The Pew study suggests that there is greater agreement on the fundamental moral principles  such as ensuring health care coverage. Three-fourths of conservatives say that the government should continue Medicare and Medicaid. Yet half of the nation continues to support politicians who campaign using conservative and libertarian rhetoric.

We have been traveling the last ten days and have engaged in many conversations with individuals holding widely varying political views. Specifically on health care, those opposed to reform seemed to explain their positions through empty rhetorical memes such as those that are frequently present in the selected Fox News programs that are ideologically biased. In attempting to ferret out the reasoning behind these statements, it seemed to me that these individuals were not well informed on actual facts and policy implications, often admitting that they didn’t understand the details. This in no way is meant to criticize them but rather is an observation that many important principles of reform have not been widely distributed to the public.

But can we assume that Justice Scalia did not understand the adverse consequences that his warped interpretation of the intent of ACA would potentially have on the health of millions of Americans? Does it not represent an uncaring view when he ridicules the majority decision with terms such as “jiggery-pokery,” “pure applesauce” and “SCOTUScare”? It is very difficult to assume that there is no fundamental ethical transgression here.

Politicians frequently bury their advocacy for harmful public policies under rhetorical memes, thereby hiding their support for the rich and powerful. But the public at large? When they understand the issues, they do seem to support doing the right thing. But all too often it seems too easy for them to accept and spread the rhetoric assuming that there is not much more behind the memes which represent “the truth,” and thus it is not worth their time to learn more.
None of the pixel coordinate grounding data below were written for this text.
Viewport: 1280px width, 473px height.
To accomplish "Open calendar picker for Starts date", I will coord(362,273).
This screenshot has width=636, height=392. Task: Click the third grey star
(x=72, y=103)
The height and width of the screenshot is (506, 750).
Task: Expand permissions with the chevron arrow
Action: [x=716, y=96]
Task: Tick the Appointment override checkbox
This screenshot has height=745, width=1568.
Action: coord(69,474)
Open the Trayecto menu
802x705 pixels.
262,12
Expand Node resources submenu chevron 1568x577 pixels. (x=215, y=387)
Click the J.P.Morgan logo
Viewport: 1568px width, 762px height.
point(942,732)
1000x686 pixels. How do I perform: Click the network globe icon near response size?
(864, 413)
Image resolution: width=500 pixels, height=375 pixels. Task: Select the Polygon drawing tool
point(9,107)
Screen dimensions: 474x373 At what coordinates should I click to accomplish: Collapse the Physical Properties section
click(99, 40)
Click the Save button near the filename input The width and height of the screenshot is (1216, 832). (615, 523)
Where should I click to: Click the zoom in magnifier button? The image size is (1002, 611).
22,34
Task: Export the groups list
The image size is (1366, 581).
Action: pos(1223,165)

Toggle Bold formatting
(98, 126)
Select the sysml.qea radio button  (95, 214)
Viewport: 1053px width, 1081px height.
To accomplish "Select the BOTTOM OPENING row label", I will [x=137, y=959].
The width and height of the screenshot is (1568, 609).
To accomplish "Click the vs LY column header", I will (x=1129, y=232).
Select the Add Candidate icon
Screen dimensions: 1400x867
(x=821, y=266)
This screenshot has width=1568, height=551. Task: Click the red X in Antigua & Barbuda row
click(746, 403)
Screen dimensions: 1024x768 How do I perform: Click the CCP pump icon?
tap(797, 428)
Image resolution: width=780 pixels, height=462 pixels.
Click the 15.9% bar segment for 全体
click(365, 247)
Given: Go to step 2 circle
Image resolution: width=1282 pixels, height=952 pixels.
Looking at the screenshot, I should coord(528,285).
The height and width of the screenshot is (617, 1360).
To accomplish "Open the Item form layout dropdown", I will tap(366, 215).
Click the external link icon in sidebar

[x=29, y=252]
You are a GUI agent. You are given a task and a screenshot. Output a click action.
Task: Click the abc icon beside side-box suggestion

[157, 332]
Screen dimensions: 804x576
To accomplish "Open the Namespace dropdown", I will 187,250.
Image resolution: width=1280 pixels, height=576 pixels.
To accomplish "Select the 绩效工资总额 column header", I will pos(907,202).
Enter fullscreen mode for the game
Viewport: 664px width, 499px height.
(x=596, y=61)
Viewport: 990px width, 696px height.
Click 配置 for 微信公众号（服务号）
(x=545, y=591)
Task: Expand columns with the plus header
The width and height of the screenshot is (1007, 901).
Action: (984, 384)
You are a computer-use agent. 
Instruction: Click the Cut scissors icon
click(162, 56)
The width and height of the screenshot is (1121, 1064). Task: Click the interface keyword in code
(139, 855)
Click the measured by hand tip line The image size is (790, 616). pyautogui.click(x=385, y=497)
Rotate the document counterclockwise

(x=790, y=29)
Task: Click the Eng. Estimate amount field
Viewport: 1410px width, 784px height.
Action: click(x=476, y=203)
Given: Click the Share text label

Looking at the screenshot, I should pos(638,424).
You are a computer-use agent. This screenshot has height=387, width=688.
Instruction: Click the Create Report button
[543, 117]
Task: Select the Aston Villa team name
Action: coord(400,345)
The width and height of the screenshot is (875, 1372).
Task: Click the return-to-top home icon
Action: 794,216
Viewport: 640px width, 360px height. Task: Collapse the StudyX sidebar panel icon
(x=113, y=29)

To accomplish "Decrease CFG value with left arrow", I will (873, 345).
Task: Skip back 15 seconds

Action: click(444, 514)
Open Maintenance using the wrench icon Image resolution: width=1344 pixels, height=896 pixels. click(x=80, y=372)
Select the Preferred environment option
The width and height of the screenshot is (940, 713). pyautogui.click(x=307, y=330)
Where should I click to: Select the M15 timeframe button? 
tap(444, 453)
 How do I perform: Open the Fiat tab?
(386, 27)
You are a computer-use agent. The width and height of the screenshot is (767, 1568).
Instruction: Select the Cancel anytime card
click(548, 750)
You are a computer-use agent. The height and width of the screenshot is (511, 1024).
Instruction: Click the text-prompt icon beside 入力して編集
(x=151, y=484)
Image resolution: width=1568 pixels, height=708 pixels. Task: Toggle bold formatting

Living in Orange County, many of our friends are conservative. Most of them do support health care for everyone, just as, nationally, three-fourths of conservatives support Medicare and Medicaid. Wouldn’t it be nice if, after some introspection, caring conservatives selected candidates who do share their values on health care for all? Maybe some of the politicians already do and would gladly change their rhetoric if they thought their constituents agreed.